Come along for the ride!!

Wednesday, May 27, 2009

The adventures of an ordinary man at war with the everyday world.


I have often been associated with a certain comedy television character who portrays everything that is grumpy in life. His name is Victor Meldrew. Personally, I have never been able to draw any comparisons between Vict ......

What's that dear?

Stop lying through my back teeth?

Yes dear.

I suppose on the odd occasion, there have been times when I have complained or moaned about the world in general, perhaps unnecessarily. The thing is, Victor often complained about things that warranted a complaint; this is perhaps why he was such a successful character, grumbling his way through ten years of television.

Although people could relate to his plight, there was something very negative about him and, by association, there is something I find less than pleasing, shall we say, in being compared to him.

Ok, it's funny ........

..... for a while.

The more I think about it however, there is a screen character which I found I sympathised with more than Mr Meldrew.

His name was Bob Foster, a regular American Joe played by Michael Douglas in a film called Falling Down. I could give lots of examples from the film but just to give you an idea, Bob goes into a fast food restaurant at 11:33am and asks for a breakfast. He is told that breakfast stops being served at 11:30 sharp. An argument ensues about the triviality of "policy" and why couldn't he just get served some breakfast? Several rounds of live ammunition into the ceiling makes the manager change his mind about the breakfast cut-off point.

Possibly my favourite scene in the film is when Bob encounters heavy traffic thanks to roadworks (come on, how many of us can relate to that?). He strikes up a conversation with one of the workers who is sat down doing nothing and the bottom line is that the worker admits that the road has been dug up for nothing; there's nothing wrong with the road, just that the state (the equivalent of our local councils), has to justify and spend it's annual funding or it will receive less the following year.

Mr Foster takes matters into his own hands and blows the entire road up with a bazooka; very spectacular!

So what, right?

I too am frustrated and annoyed by the "rules" of society. Don't get me wrong, I know that society needs rules or else you have a Mad Max situation but it's the pettiness, the sneakiness, the unfairness of rules made by those in positions of power and authority and the way in which they exert that power over hardworking, honest people.

It's the way that councils blur the lines (literally) for parking in a permit only bay and a general use bay. An
£80 fine for having a wheel slightly outside the designated zone?

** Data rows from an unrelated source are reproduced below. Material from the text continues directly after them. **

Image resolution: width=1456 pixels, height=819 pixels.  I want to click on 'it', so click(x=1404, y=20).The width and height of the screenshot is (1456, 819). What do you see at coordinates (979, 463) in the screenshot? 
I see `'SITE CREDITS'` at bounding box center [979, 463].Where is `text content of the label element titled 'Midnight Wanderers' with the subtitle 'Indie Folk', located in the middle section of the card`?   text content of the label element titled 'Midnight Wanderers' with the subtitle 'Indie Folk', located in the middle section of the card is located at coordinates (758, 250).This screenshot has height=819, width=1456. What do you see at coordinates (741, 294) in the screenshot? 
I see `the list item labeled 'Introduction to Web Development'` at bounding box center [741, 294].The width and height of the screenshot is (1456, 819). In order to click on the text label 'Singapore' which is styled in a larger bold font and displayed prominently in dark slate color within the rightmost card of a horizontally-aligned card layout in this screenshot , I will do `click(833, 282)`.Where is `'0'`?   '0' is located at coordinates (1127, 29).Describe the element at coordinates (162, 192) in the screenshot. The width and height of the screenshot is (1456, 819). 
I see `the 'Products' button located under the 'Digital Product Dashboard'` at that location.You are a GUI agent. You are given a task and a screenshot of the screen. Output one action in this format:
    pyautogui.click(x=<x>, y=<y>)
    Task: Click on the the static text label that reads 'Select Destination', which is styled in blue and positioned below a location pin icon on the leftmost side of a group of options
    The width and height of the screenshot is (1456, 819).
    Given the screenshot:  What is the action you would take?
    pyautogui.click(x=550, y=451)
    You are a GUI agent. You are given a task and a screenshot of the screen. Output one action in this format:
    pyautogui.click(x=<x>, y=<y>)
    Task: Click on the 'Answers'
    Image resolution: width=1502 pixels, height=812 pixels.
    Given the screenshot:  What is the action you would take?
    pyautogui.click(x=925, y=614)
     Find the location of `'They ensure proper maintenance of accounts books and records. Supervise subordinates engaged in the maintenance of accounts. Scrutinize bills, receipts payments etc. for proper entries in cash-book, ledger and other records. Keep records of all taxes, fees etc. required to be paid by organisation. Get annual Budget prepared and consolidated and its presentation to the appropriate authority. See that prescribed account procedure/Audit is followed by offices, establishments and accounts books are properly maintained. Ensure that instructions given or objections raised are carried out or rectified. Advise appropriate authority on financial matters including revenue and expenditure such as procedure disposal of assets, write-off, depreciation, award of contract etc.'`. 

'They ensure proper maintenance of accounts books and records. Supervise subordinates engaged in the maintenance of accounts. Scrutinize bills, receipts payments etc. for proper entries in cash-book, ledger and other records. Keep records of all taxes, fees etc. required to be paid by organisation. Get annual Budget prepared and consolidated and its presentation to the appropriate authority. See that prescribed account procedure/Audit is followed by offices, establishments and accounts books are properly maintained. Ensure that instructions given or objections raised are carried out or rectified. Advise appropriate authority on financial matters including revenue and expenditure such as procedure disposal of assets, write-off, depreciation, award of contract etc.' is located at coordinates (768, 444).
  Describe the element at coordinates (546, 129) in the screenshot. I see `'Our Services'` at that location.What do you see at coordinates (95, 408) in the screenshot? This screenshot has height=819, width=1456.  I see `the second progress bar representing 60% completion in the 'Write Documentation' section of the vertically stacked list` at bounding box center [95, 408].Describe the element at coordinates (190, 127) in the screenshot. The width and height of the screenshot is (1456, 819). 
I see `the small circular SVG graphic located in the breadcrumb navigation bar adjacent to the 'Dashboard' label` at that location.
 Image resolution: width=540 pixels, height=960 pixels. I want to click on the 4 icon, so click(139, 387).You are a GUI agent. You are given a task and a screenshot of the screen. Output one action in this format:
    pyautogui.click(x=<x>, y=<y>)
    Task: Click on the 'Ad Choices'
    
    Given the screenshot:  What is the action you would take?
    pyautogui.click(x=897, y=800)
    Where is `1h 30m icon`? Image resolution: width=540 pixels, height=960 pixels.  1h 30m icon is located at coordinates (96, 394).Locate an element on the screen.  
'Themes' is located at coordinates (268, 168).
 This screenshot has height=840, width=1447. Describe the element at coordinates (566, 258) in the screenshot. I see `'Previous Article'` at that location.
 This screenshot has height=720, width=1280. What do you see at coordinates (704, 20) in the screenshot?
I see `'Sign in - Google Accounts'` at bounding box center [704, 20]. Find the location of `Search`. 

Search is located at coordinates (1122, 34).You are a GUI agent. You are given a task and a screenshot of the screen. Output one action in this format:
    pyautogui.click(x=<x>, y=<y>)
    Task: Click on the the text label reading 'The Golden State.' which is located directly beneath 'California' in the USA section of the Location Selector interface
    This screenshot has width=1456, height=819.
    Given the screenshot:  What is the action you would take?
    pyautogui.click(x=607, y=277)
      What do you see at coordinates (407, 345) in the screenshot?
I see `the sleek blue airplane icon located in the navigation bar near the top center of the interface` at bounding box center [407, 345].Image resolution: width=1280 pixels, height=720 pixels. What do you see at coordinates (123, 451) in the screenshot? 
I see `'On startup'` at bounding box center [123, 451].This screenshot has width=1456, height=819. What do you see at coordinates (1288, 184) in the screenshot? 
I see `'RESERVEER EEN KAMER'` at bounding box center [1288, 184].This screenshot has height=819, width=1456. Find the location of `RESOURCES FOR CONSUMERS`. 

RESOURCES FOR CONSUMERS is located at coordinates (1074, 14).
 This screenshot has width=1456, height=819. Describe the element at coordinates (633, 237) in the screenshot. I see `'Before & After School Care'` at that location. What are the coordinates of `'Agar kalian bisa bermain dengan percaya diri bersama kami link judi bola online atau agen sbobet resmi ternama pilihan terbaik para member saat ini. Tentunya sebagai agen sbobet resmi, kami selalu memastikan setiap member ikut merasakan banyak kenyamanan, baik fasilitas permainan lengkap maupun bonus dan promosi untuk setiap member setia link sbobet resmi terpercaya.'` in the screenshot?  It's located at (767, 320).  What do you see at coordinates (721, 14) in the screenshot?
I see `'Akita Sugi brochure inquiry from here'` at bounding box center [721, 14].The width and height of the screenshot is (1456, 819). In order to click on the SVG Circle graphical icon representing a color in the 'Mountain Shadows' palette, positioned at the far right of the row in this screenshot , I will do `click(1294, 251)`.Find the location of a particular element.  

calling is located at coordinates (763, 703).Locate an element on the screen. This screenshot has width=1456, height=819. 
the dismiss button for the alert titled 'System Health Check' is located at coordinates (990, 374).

A £50 fine to the parents of a toddler in a buggy, throwing an apple skin onto the street without their parents noticing or stopping to pick it up?

It's the small print that purposely tries to catch you out that's annoying. It's politicians that say "do as I say, not as I do", taking their expenses out of our taxes. It's crooked police officers. It's blundering hospital staff. It's the "mistakes have been made, lessons have been learnt". It's the "not in my job description" crew who get under my skin. Getting cut off after waiting in the 'phone line for 20 minutes. Being spoken to rudely by staff when I am spending money in their shops, in their restaurants, in their offices.

(Crumbs, where am I going with this??)

I am called Victor Meldrew because I refuse to let something go, however trivial.

What has annoyed me this time you ask?

Yesterday we went to the cinema for Bargain Tuesday. It's not as much of a bargain as Saturday morning (at £1 per person!!) but a fiver each is still better than normal.

We get there, we queue, it comes to our turn and an unsmiling individual called Cameron types in 2 children and 1 adult and miserably tells me the price.

"That'll be £20 and 20p".

(No please, no smile by the way)

This, of course, is not the £15 I was expecting.

"What happened to Bargain Tuesday?" I ask. "It says £5 per person behind you?"

"Yeah, it is Bargain Tuesday but this is a 3-D film and you have to buy the glasses".

I mean, are they for real? Must it be the case that everyone has to try to screw every last penny out of the average consumer?

"So tell me, if I had brought along the 3-D glasses from the last film we saw here, I could've bought the tickets for £5?"

"No. The additional cost is factored into your ticket. It's £20.20p".

Karl Marx was right. Capitalism sucks!